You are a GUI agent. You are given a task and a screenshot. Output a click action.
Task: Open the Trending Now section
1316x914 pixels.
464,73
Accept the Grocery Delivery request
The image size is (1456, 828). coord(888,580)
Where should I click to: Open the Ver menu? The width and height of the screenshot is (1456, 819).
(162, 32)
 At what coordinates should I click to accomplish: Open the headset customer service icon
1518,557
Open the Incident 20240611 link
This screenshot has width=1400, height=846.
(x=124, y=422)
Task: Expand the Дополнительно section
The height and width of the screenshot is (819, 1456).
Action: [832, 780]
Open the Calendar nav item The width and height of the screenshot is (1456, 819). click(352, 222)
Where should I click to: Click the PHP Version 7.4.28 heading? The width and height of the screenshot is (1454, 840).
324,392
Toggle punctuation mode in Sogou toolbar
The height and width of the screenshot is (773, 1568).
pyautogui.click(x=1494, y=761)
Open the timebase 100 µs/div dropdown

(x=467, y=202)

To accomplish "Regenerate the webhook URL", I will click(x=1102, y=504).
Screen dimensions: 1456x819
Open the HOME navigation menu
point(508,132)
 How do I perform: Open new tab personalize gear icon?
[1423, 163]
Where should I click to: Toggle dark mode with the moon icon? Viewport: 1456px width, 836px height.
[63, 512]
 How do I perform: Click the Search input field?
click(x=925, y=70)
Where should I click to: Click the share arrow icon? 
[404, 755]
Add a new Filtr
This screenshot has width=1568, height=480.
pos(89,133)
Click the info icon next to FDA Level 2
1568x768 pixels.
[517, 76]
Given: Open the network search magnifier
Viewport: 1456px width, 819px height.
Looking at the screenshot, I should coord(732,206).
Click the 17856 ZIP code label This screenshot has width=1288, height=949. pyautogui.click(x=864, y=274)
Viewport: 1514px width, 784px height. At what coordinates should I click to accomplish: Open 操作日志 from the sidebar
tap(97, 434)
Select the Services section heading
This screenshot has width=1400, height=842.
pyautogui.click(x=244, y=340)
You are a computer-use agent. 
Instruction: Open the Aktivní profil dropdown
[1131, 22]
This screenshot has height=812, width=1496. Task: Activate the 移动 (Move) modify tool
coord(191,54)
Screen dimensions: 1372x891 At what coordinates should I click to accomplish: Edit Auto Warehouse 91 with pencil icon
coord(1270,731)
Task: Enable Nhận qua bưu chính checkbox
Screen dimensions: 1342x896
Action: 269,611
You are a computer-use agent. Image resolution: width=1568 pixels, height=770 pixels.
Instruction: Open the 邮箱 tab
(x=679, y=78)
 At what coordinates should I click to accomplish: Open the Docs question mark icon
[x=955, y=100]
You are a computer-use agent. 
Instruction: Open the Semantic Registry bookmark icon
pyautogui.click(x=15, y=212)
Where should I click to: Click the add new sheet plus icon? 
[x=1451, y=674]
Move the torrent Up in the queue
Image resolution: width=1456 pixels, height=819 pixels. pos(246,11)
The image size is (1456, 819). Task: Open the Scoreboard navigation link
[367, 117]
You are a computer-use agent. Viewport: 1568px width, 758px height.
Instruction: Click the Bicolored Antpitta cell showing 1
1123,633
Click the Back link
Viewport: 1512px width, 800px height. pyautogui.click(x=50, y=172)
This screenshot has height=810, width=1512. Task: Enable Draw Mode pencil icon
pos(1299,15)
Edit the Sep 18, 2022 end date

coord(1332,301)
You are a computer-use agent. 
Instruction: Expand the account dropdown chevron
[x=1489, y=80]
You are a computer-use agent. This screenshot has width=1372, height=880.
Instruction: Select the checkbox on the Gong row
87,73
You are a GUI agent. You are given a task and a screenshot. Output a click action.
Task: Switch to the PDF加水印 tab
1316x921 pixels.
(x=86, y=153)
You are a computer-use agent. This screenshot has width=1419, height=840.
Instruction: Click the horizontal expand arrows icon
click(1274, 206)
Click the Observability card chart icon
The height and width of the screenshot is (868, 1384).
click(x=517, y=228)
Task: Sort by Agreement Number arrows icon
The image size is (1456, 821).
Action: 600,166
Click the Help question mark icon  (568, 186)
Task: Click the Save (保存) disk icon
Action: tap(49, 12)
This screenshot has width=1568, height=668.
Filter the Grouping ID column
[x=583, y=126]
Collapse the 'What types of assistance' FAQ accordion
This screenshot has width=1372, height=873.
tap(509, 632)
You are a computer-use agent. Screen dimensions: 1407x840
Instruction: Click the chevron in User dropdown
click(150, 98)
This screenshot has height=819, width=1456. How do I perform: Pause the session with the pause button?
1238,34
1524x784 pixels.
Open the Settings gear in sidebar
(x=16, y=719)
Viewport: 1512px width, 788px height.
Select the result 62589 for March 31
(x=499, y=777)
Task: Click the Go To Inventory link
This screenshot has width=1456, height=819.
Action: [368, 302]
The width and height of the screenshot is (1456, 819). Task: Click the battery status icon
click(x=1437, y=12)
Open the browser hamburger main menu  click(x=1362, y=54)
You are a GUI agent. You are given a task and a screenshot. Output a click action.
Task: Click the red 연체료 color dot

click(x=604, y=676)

== THE TASK ==
Copy out every entry again, exactly as it was given.

== ANSWER BELOW ==
You are a GUI agent. You are given a task and a screenshot. Output a click action.
Task: Open the Trending Now section
1316x914 pixels.
464,73
Accept the Grocery Delivery request
The image size is (1456, 828). coord(888,580)
Where should I click to: Open the Ver menu? The width and height of the screenshot is (1456, 819).
(162, 32)
 At what coordinates should I click to accomplish: Open the headset customer service icon
1518,557
Open the Incident 20240611 link
This screenshot has width=1400, height=846.
(x=124, y=422)
Task: Expand the Дополнительно section
The height and width of the screenshot is (819, 1456).
Action: [832, 780]
Open the Calendar nav item The width and height of the screenshot is (1456, 819). click(352, 222)
Where should I click to: Click the PHP Version 7.4.28 heading? The width and height of the screenshot is (1454, 840).
324,392
Toggle punctuation mode in Sogou toolbar
The height and width of the screenshot is (773, 1568).
pyautogui.click(x=1494, y=761)
Open the timebase 100 µs/div dropdown

(x=467, y=202)

To accomplish "Regenerate the webhook URL", I will click(x=1102, y=504).
Screen dimensions: 1456x819
Open the HOME navigation menu
point(508,132)
 How do I perform: Open new tab personalize gear icon?
[1423, 163]
Where should I click to: Toggle dark mode with the moon icon? Viewport: 1456px width, 836px height.
[63, 512]
 How do I perform: Click the Search input field?
click(x=925, y=70)
Where should I click to: Click the share arrow icon? 
[404, 755]
Add a new Filtr
This screenshot has width=1568, height=480.
pos(89,133)
Click the info icon next to FDA Level 2
1568x768 pixels.
[517, 76]
Given: Open the network search magnifier
Viewport: 1456px width, 819px height.
Looking at the screenshot, I should coord(732,206).
Click the 17856 ZIP code label This screenshot has width=1288, height=949. pyautogui.click(x=864, y=274)
Viewport: 1514px width, 784px height. At what coordinates should I click to accomplish: Open 操作日志 from the sidebar
tap(97, 434)
Select the Services section heading
This screenshot has width=1400, height=842.
pyautogui.click(x=244, y=340)
You are a computer-use agent. 
Instruction: Open the Aktivní profil dropdown
[1131, 22]
This screenshot has height=812, width=1496. Task: Activate the 移动 (Move) modify tool
coord(191,54)
Screen dimensions: 1372x891 At what coordinates should I click to accomplish: Edit Auto Warehouse 91 with pencil icon
coord(1270,731)
Task: Enable Nhận qua bưu chính checkbox
Screen dimensions: 1342x896
Action: 269,611
You are a computer-use agent. Image resolution: width=1568 pixels, height=770 pixels.
Instruction: Open the 邮箱 tab
(x=679, y=78)
 At what coordinates should I click to accomplish: Open the Docs question mark icon
[x=955, y=100]
You are a computer-use agent. 
Instruction: Open the Semantic Registry bookmark icon
pyautogui.click(x=15, y=212)
Where should I click to: Click the add new sheet plus icon? 
[x=1451, y=674]
Move the torrent Up in the queue
Image resolution: width=1456 pixels, height=819 pixels. pos(246,11)
The image size is (1456, 819). Task: Open the Scoreboard navigation link
[367, 117]
You are a computer-use agent. Viewport: 1568px width, 758px height.
Instruction: Click the Bicolored Antpitta cell showing 1
1123,633
Click the Back link
Viewport: 1512px width, 800px height. pyautogui.click(x=50, y=172)
This screenshot has height=810, width=1512. Task: Enable Draw Mode pencil icon
pos(1299,15)
Edit the Sep 18, 2022 end date

coord(1332,301)
You are a computer-use agent. 
Instruction: Expand the account dropdown chevron
[x=1489, y=80]
You are a computer-use agent. This screenshot has width=1372, height=880.
Instruction: Select the checkbox on the Gong row
87,73
You are a GUI agent. You are given a task and a screenshot. Output a click action.
Task: Switch to the PDF加水印 tab
1316x921 pixels.
(x=86, y=153)
You are a computer-use agent. This screenshot has width=1419, height=840.
Instruction: Click the horizontal expand arrows icon
click(1274, 206)
Click the Observability card chart icon
The height and width of the screenshot is (868, 1384).
click(x=517, y=228)
Task: Sort by Agreement Number arrows icon
The image size is (1456, 821).
Action: 600,166
Click the Help question mark icon  (568, 186)
Task: Click the Save (保存) disk icon
Action: tap(49, 12)
This screenshot has width=1568, height=668.
Filter the Grouping ID column
[x=583, y=126]
Collapse the 'What types of assistance' FAQ accordion
This screenshot has width=1372, height=873.
tap(509, 632)
You are a computer-use agent. Screen dimensions: 1407x840
Instruction: Click the chevron in User dropdown
click(150, 98)
This screenshot has height=819, width=1456. How do I perform: Pause the session with the pause button?
1238,34
1524x784 pixels.
Open the Settings gear in sidebar
(x=16, y=719)
Viewport: 1512px width, 788px height.
Select the result 62589 for March 31
(x=499, y=777)
Task: Click the Go To Inventory link
This screenshot has width=1456, height=819.
Action: [368, 302]
The width and height of the screenshot is (1456, 819). Task: Click the battery status icon
click(x=1437, y=12)
Open the browser hamburger main menu  click(x=1362, y=54)
You are a GUI agent. You are given a task and a screenshot. Output a click action.
Task: Click the red 연체료 color dot

click(x=604, y=676)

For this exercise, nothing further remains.